Google has discovered its first real-world vulnerability using an artificial intelligence (AI) agent that company researchers are designing expressly for this purpose. The discovery of a memory-safety flaw in a production version of a popular open source database by the company’s Big Sleep large language model (LLM) project is the first of its kind, and it has “tremendous defensive potential” for organizations, the Big Sleep team wrote in a recent Project Zero blog.
Big Sleep — the work of a collaboration between the company’s Project Zero and Deep Mind groups — discovered an exploitable stack buffer underflow in SQLite, a widely used open source database engine.
Specifically, Big Sleep discovered a pattern in the code of a publicly released version of SQLite that creates a potential edge case that needs to be handled by all code that uses the field, the researchers noted. A function in the code failed to correctly handle the edge case, “resulting in a write into a stack buffer with a negative index when handling a query with a constraint on the ‘rowid’ column,” thus creating an exploitable flaw, according to the post.
Google reported the bug to SQLite developers in early October. They fixed it on the same day and before it appeared in an official release of the database, so users were not affected.
Inspired by AI Bug-Hunting Peers
“We believe this is the first public example of an AI agent finding a previously unknown exploitable memory-safety issue in widely used real-world software,” the Big Sleep team wrote in the post. While this may be true, it’s not the first time an LLM-based reasoning system autonomously found a flaw in the SQLite database engine, Google acknowledged.
An LLM model called Atlantis from a group of AI experts called Team Atlanta discovered six zero-day flaws in SQLite3 and even autonomously identified and patched one of them during the AI Cyber Challenge organized by ARPA-H, DARPA, and the White House, the team revealed in a blog post in August.

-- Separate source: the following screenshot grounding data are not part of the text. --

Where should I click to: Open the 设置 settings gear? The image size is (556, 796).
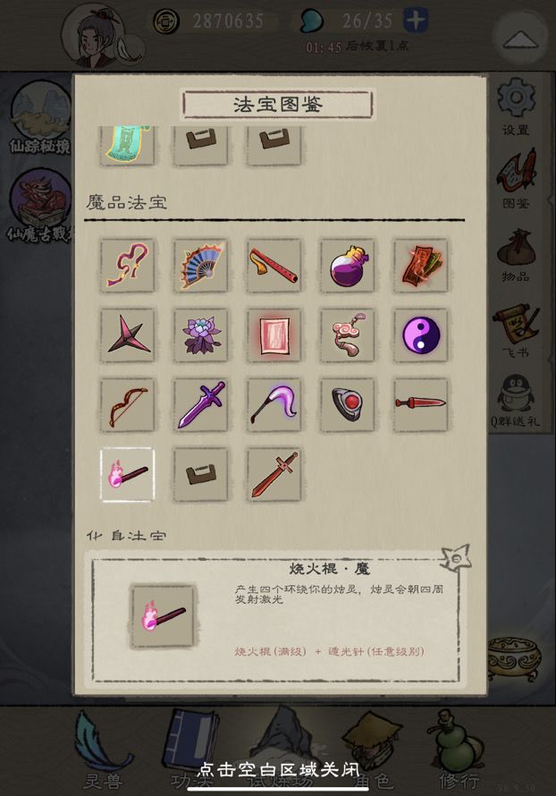(516, 106)
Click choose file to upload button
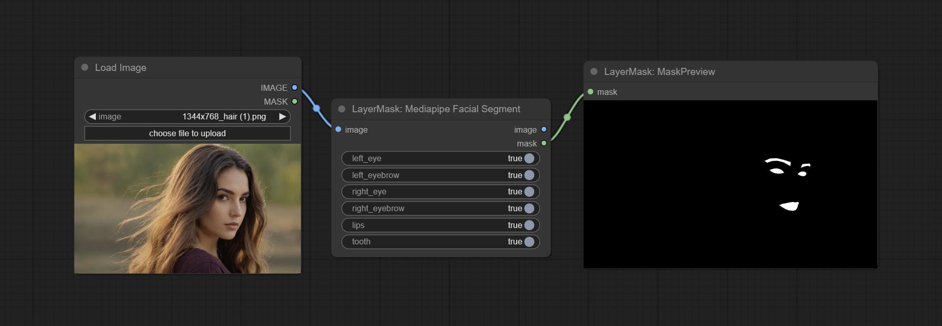Viewport: 942px width, 326px height. [187, 133]

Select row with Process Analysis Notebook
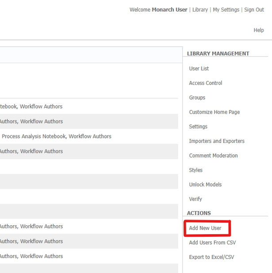click(x=57, y=136)
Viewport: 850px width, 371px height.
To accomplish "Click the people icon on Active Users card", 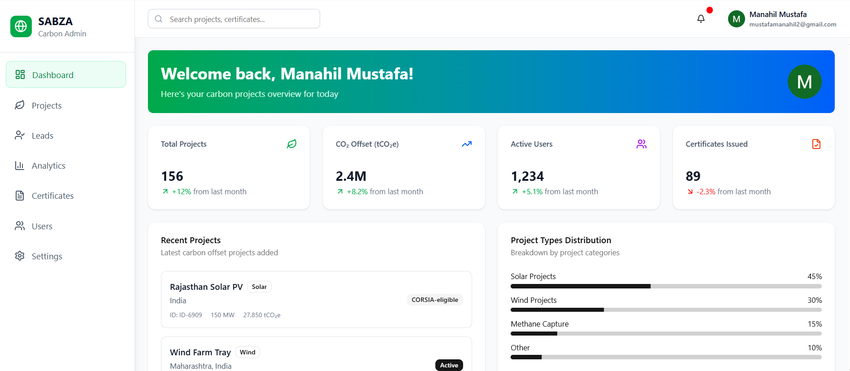I will pyautogui.click(x=641, y=144).

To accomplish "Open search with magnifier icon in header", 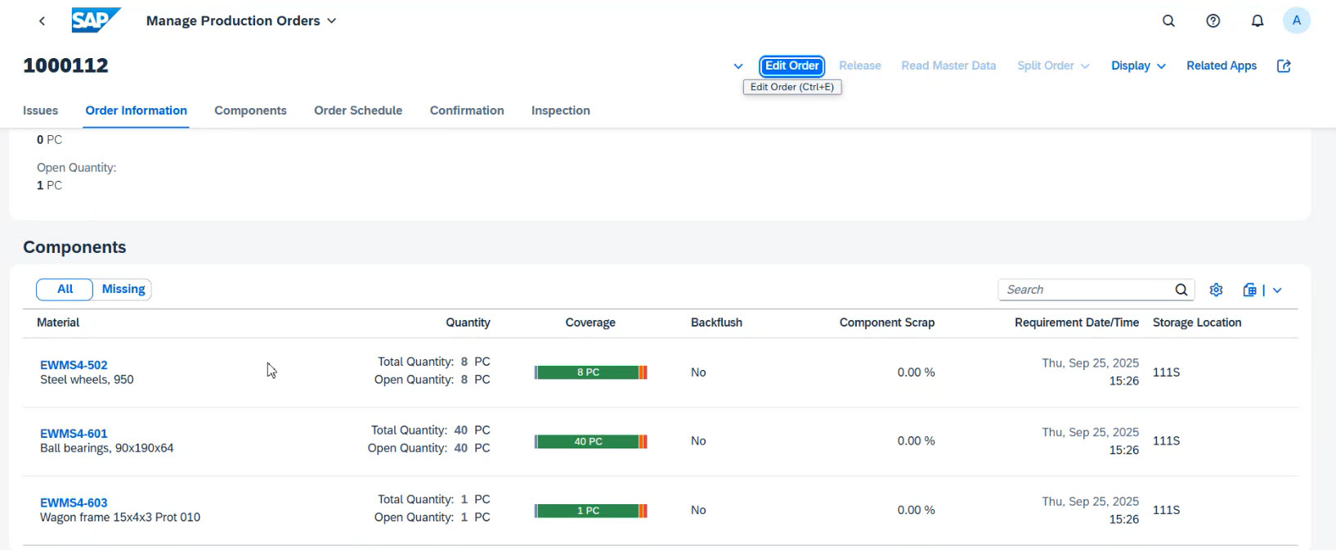I will point(1168,21).
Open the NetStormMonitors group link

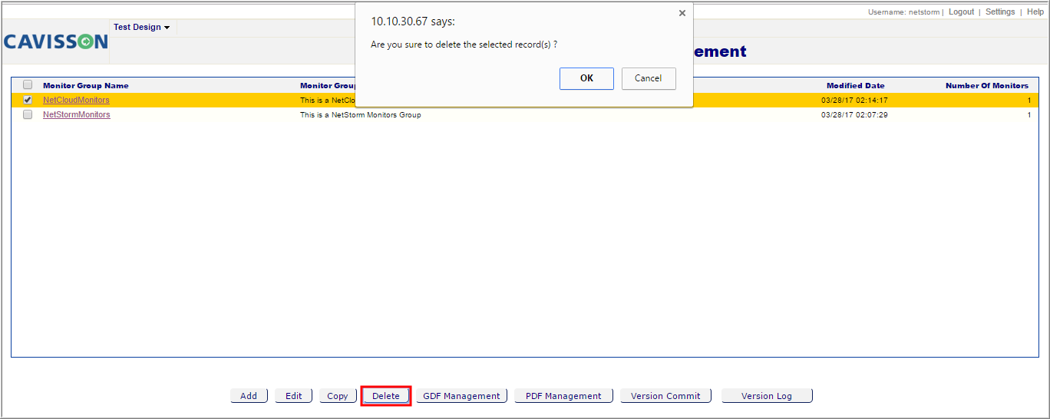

In fact, the Big Sleep team used one of the Team Atlanta discoveries — of “a null-pointer dereference” flaw in SQLite — to inspire them to use AI “to see if we could find a more serious vulnerability,” according to the post.
Software Review Goes Beyond Fuzzing
Google and other software development teams already use a process called fuzz-testing, colloquially known as “fuzzing,” to help find flaws in applications before release. Fuzzing is an approach that targets the software with deliberately malformed data — or inputs — to see if it will crash so they can investigate and fix the cause.

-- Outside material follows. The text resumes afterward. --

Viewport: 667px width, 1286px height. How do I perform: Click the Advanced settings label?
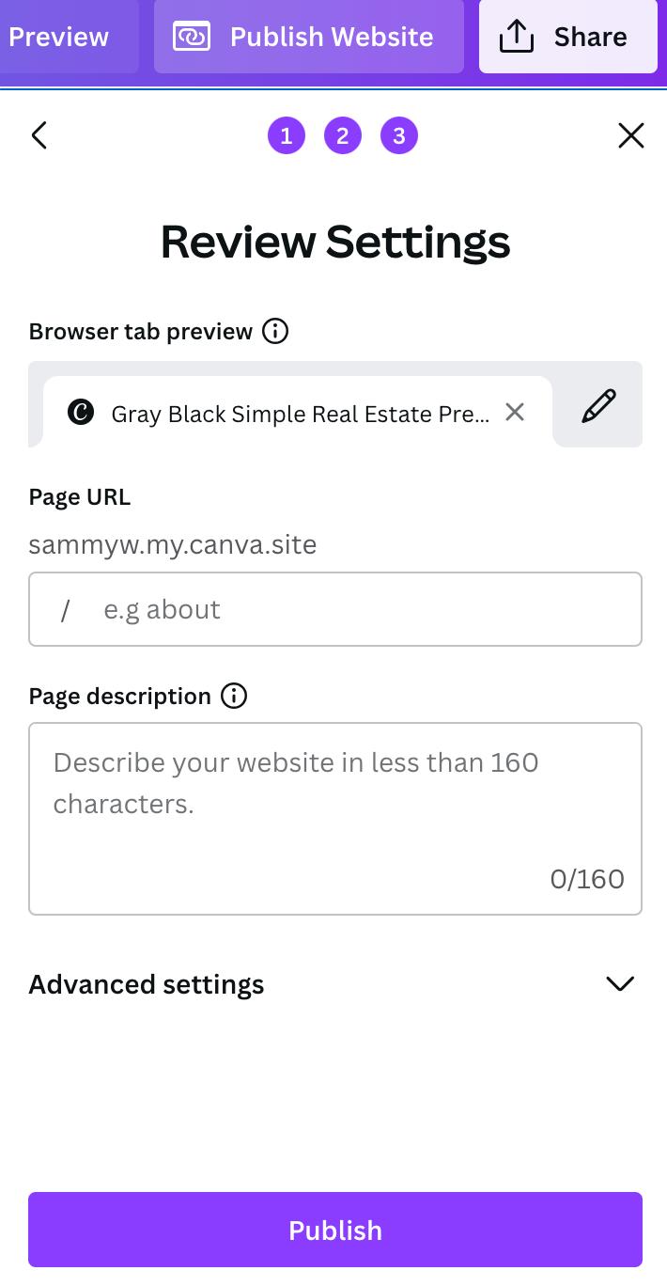[x=147, y=984]
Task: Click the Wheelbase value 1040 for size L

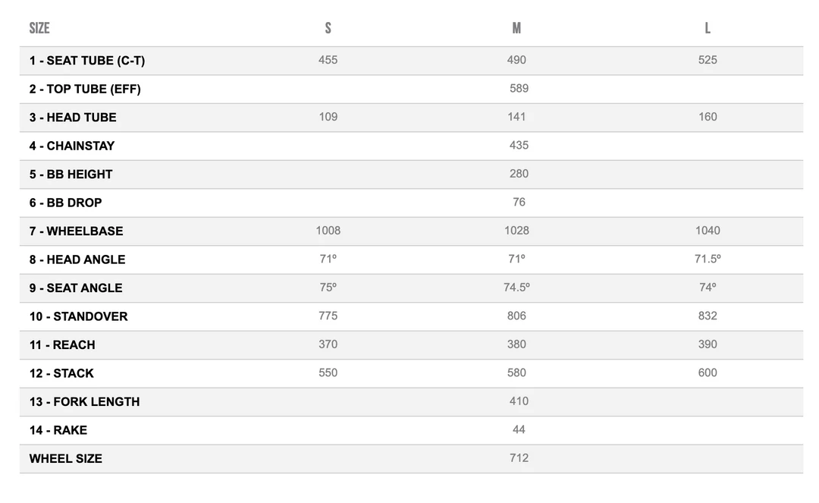Action: click(x=708, y=231)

In fact, Google earlier this year released an AI-boosted fuzzing framework as an open source resource to help developers and researchers improve how they find software vulnerabilities. The framework automates manual aspects of fuzz-testing and uses LLMs to write project-specific code to boost code coverage.
While fuzzing “has helped significantly” to reduce the number of flaws in production software, developers need a more powerful approach “to find the bugs that are difficult (or impossible) to find” in this way, such as variants for previously found and patched vulnerabilities, the Big Sleep team wrote.
“As this trend continues, it’s clear that fuzzing is not succeeding at catching such variants, and that for attackers, manual variant analysis is a cost-effective approach,” the team wrote in the post.
Moreover, variant analysis is a better fit for current LLMs because its provides them with a starting point — such as the details of a previously fixed flaw — for a search, and thus removes a lot of ambiguity from AI-based vulnerability testing, according to Google. In fact, at this point in the evolution of LLMs, lack of this type of starting point for a search can cause confusion, they noted.
“We’re hopeful that AI can narrow this gap,” the Big Sleep team wrote. “We think that this is a promising path towards finally turning the tables and achieving an asymmetric advantage for defenders.”
Glimpse Into the Future
Google Big Sleep is still in its research phase, and using AI-based automation to identify software flaws overall is a new discipline. However, there already are tools available that developers can use to get a jump on finding vulnerabilities in software code before public release.
Late last month, researchers at Protect AI released Vulnhuntr, a free, open source static code analyzer tool that can find zero-day vulnerabilities in Python codebases using Anthropic’s Claude artificial intelligence (AI) model.
Indeed, Google’s discovery shows promising progress for the future of using AI to help developers troubleshoot software before letting flaws seep into production versions.
“Finding vulnerabilities in software before it’s even released means that there’s no scope for attackers to compete: the vulnerabilities are fixed before attackers even have a chance to use them,” Google’s Big Sleep team wrote.